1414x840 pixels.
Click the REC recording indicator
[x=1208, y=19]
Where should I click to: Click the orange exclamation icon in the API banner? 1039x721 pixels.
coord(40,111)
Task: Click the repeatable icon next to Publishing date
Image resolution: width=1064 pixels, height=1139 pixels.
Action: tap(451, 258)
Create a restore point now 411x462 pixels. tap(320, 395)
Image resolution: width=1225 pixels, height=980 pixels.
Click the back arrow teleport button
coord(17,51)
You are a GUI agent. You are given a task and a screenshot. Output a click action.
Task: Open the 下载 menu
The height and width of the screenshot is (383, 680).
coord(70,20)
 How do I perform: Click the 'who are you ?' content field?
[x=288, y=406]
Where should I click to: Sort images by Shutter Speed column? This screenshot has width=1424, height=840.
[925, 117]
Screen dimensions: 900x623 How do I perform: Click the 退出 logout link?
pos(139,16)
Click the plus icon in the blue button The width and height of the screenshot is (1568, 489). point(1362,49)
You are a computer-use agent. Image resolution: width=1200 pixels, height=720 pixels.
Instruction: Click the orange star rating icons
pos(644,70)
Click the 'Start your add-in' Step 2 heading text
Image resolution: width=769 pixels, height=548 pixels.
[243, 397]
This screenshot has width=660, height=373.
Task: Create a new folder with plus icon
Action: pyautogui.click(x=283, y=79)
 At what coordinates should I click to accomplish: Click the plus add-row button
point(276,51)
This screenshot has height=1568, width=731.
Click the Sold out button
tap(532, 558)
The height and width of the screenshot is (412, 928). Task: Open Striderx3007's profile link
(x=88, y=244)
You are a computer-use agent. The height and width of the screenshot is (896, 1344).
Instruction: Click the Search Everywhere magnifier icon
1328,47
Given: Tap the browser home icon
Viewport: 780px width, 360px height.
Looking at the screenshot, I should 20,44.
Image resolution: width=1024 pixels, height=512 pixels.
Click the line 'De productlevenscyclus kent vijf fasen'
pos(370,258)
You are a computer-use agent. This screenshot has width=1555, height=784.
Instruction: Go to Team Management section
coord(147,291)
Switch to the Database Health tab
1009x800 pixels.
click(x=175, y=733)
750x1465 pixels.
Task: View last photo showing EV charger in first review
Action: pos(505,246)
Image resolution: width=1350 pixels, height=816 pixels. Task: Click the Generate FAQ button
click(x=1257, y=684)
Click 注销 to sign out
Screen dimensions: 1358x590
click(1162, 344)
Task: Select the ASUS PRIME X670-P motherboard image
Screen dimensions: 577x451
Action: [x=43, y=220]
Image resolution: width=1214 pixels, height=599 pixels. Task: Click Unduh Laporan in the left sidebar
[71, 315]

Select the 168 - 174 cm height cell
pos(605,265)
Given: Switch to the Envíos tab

**What the task requires**:
Copy out the records again word for word, starting at the line that contains "The height and width of the screenshot is (412, 928)." and ending at the end of the records.

**Response for this exercise**:
The height and width of the screenshot is (412, 928). Task: Open Striderx3007's profile link
(x=88, y=244)
You are a computer-use agent. The height and width of the screenshot is (896, 1344).
Instruction: Click the Search Everywhere magnifier icon
1328,47
Given: Tap the browser home icon
Viewport: 780px width, 360px height.
Looking at the screenshot, I should 20,44.
Image resolution: width=1024 pixels, height=512 pixels.
Click the line 'De productlevenscyclus kent vijf fasen'
pos(370,258)
You are a computer-use agent. This screenshot has width=1555, height=784.
Instruction: Go to Team Management section
coord(147,291)
Switch to the Database Health tab
1009x800 pixels.
click(x=175, y=733)
750x1465 pixels.
Task: View last photo showing EV charger in first review
Action: pos(505,246)
Image resolution: width=1350 pixels, height=816 pixels. Task: Click the Generate FAQ button
click(x=1257, y=684)
Click 注销 to sign out
Screen dimensions: 1358x590
click(1162, 344)
Task: Select the ASUS PRIME X670-P motherboard image
Screen dimensions: 577x451
Action: [x=43, y=220]
Image resolution: width=1214 pixels, height=599 pixels. Task: Click Unduh Laporan in the left sidebar
[71, 315]

Select the 168 - 174 cm height cell
pos(605,265)
Given: Switch to the Envíos tab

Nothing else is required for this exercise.